No, she’s not black, or manly nor has she spent time in prison. However she has over the past many many years, (can’t say how many as that would reveal my much older sisters age!), managed to keep the peace in our family.
This may come as a huge surprise to you who read here regularly, but as a child I had a bad temper, which became a ferocious temper when I moved into my teens. My younger brother was the usual spark which fueled my fire.
He had the ability to push the button which drove me from 0-20 in a split second. I would feel my rage rising, until it boiled over. In time I learned the only way to ensure I did not commit murder, was to leave the room, or house.

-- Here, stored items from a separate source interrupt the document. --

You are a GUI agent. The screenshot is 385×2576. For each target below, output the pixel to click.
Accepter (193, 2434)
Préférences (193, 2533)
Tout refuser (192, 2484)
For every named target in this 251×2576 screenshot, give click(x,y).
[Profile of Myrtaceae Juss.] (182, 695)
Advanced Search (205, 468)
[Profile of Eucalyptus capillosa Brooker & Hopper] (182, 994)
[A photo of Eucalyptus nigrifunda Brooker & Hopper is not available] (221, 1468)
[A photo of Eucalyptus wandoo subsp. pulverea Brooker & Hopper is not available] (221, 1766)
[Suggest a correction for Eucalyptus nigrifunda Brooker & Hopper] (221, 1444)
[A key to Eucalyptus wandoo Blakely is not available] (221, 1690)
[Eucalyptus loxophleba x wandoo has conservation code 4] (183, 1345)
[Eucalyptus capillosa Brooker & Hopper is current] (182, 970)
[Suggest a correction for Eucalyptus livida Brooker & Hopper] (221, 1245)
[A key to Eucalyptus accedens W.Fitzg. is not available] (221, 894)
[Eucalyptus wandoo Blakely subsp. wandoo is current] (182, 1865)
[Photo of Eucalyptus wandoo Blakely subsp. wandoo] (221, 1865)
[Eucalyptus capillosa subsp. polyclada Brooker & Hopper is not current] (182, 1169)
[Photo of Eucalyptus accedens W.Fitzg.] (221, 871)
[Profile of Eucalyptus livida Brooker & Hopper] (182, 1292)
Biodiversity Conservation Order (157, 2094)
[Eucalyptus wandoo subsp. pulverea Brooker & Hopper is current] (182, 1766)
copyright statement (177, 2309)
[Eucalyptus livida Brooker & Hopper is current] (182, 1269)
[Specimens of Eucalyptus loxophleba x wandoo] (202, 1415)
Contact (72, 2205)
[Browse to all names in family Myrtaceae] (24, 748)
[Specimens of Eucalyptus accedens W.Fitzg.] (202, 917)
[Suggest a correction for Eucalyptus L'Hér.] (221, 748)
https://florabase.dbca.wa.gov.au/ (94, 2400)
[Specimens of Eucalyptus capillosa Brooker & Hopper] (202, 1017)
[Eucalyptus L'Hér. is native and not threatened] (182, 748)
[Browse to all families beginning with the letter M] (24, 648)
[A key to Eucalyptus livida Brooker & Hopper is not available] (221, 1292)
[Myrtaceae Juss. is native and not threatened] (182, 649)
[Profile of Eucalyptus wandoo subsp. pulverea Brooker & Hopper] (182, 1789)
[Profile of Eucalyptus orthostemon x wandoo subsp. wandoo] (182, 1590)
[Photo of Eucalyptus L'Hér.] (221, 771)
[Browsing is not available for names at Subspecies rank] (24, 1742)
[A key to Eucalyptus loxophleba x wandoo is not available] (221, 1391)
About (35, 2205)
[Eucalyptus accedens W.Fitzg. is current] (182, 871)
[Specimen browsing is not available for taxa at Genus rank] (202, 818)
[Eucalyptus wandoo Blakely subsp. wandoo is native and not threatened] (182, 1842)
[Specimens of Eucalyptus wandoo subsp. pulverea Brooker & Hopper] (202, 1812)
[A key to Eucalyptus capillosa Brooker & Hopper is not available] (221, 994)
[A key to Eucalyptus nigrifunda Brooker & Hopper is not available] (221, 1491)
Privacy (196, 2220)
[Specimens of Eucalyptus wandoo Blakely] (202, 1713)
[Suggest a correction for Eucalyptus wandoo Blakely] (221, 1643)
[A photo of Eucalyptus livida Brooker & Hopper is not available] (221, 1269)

Admirable and sensible of me I know, but just before leaving I admit I may have closed every door I could find with as much fury as was humanly possible.

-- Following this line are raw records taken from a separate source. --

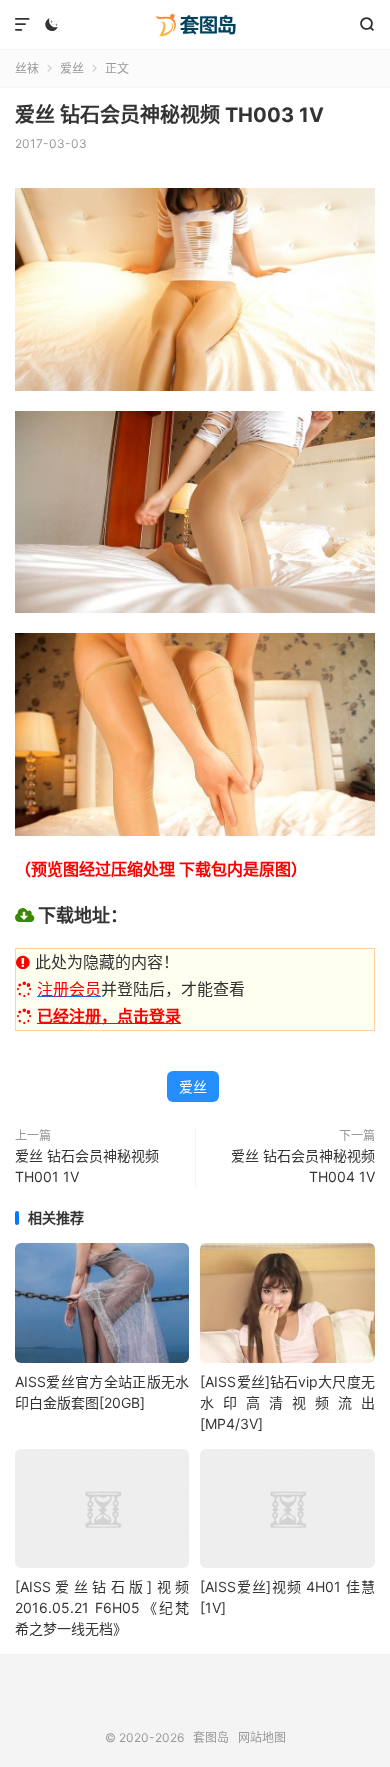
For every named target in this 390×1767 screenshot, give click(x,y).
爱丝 (72, 68)
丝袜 (27, 68)
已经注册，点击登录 (109, 1016)
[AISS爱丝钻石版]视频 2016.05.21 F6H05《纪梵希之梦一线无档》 (102, 1607)
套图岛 (195, 25)
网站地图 (262, 1737)
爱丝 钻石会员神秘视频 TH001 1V (87, 1166)
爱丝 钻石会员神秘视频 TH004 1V (303, 1166)
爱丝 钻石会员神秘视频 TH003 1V (169, 115)
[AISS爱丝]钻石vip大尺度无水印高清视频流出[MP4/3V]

My mother dealt with these rows without caring who said or did what, she would just roar at both of us. There was no blame on one. We were both guilty.
I can remember family holidays each year in Co Donegal. To get there meant travelling in a car for over four hours. In the back of the car were five children and a dog.
There was not enough room for all of us so, I being the lightest, was put on top of various knees.
My perch never lasted long as eventually there would be a roar, “Get off my knee you’re too bony”. I’d then be thrown or pushed onto someone else’s lap.
Due to the length of the journey and the fact we were in such a confined space, our patience would be low. No ipads or dvds to amuse us. Inevitably someone would thump someone and all hell would break loose.
It was at this point my mom would once again keep the peace.
Would she inquire who did what to whom, and try to right the wrong? Would she hell.
She would half turn around and begin to try to slap whoever she came in contact with, shouting “Stop that”.
Sadly for me I was the poor misfortune perched on a lap who was picked up and held out as a human shield.
My mother once again did not care who had done what. We were all equally guilty.
Growing up, as is common among children, I had the odd row with “friends” at school. I would come home in the height of temper.
As I would enter my home to tell my mother all about my latest sorry tale of injustice, my mom would once again not take a side.
Instead she would always say the same thing, “No wonder there is trouble in the north of Ireland when you are down here fighting over nothing”.
As a child this drove me insane. What did I care about the North of Ireland?
What on earth had my friend arguing with me got anything to do with the North?
Why could she not just listen to me and take my side?
The years have passed and I would like it on record that I have learned to control my temper.
I myself am now a mother and I have been witness to many rows between my children. I have also had to listen to many tales of woe about friends and enemies at school.
It is now that I understand the wisdom of my mothers words.
Most rows stem from minor disagreements. Most rows without fuel end peacefully.
My mother had the good sense to never take our side and add to the problem. As siblings we learned to put the row behind us, and with friends we learned to solve issues, forgive and move on.
As I look to Northern Ireland, it was only the removal of blame and the willingness of both sides to engage in dialogue which eventually allowed two opposing groups to find common ground.
This was my mothers solution all along.
As I look to what Nelson Mandela achieved in South Africa, I think he and my mom would have got on very well.
She too managed to keep the peace, often under very difficult circumstances.
At times I’m not sure Mandela would have done it as well!